Published in final edited form as: Dev Biol. 2007 Sep 26;313(2):501–518. doi: 10.1016/j.ydbio.2007.09.032

Figure 7. A model for Hedgehog evolution.

Figure 7

Data from the genomes of the anthozoan cnidarian Nematostella vectensis and the demosponge, Amphimedon queenslandica suggest that the origin of the Hedgehog signaling molecule arose in the eumetazoan ancestor (Adamska et al. 2007).
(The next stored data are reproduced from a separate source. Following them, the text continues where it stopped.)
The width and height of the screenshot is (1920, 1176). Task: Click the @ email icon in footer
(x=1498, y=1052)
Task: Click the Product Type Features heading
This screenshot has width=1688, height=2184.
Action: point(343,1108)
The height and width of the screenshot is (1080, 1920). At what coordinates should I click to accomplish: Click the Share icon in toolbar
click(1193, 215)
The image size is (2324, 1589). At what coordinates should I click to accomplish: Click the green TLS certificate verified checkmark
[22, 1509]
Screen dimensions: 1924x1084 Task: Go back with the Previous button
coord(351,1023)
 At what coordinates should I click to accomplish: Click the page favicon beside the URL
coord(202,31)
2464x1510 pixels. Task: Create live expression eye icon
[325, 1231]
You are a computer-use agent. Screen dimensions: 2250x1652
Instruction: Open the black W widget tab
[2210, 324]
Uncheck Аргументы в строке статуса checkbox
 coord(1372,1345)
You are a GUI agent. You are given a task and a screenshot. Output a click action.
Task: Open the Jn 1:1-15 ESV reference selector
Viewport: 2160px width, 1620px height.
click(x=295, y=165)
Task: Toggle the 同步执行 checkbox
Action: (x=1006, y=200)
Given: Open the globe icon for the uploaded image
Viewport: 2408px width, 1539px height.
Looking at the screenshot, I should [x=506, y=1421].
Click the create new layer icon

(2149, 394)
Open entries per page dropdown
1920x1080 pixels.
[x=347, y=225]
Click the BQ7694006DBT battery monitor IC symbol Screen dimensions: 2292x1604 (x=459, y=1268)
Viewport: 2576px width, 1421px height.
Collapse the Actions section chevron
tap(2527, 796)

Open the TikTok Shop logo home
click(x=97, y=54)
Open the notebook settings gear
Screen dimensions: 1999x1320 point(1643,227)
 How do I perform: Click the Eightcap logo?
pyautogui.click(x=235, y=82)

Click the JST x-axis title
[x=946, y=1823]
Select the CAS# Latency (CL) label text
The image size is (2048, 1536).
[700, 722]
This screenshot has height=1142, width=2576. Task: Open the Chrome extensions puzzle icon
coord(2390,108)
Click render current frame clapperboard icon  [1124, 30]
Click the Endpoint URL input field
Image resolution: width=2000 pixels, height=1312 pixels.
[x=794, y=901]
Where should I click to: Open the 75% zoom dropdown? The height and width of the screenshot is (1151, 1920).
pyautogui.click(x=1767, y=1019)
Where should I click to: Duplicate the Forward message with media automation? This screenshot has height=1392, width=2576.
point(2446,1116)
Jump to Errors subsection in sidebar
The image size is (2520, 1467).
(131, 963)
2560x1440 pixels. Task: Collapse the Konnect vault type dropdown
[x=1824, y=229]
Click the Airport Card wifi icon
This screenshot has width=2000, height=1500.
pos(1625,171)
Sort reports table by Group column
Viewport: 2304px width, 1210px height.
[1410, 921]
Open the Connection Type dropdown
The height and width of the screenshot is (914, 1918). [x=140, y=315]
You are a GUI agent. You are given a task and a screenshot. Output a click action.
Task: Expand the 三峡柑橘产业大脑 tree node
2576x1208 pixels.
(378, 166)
The choanoflagellate, Monosiga ovata possesses a hint/intein “hog” containing gene (Snell et al., 2006), but no gene possessing a signal or “hedge” domain has been found. The demosponge, A. queenslandica possesses both hint/intein genes as well as a gene possessing a “hedge” domain tethered to a fat-like cadherin (Adamska et al. 2007). An ortholog of this gene has been found in the N. vectensis genome. However, N. vectensis also possesses two true hedgehogs as well as three hint/intein genes. While Hint/intein containing genes have not been identified in most bilaterians surveyed, C. elegans, which lacks true hedgehog genes (Aspock et al., 1999; Hao et al., 2006a), possesses two families of Hint/intein containing genes, with novel N-terminal domains (warthog and groundhog). However, a true hedgehog gene has been identified in the slowly evolving nematode, Xiphinema index (M. Blaxter pers. comm.). Based on phylogenetic analyses (Fig. 2) it appears likely that nematode groundhog, warthog, and quahog genes are derived from an ancestral nematode true hedgehog gene (solid arrow), however additional data may be necessary to rule out the possibility that these genes could also be derived from non-bilaterian hint-only genes (dashed arrow) The hedgehog ligands diversified within the Vertebrata.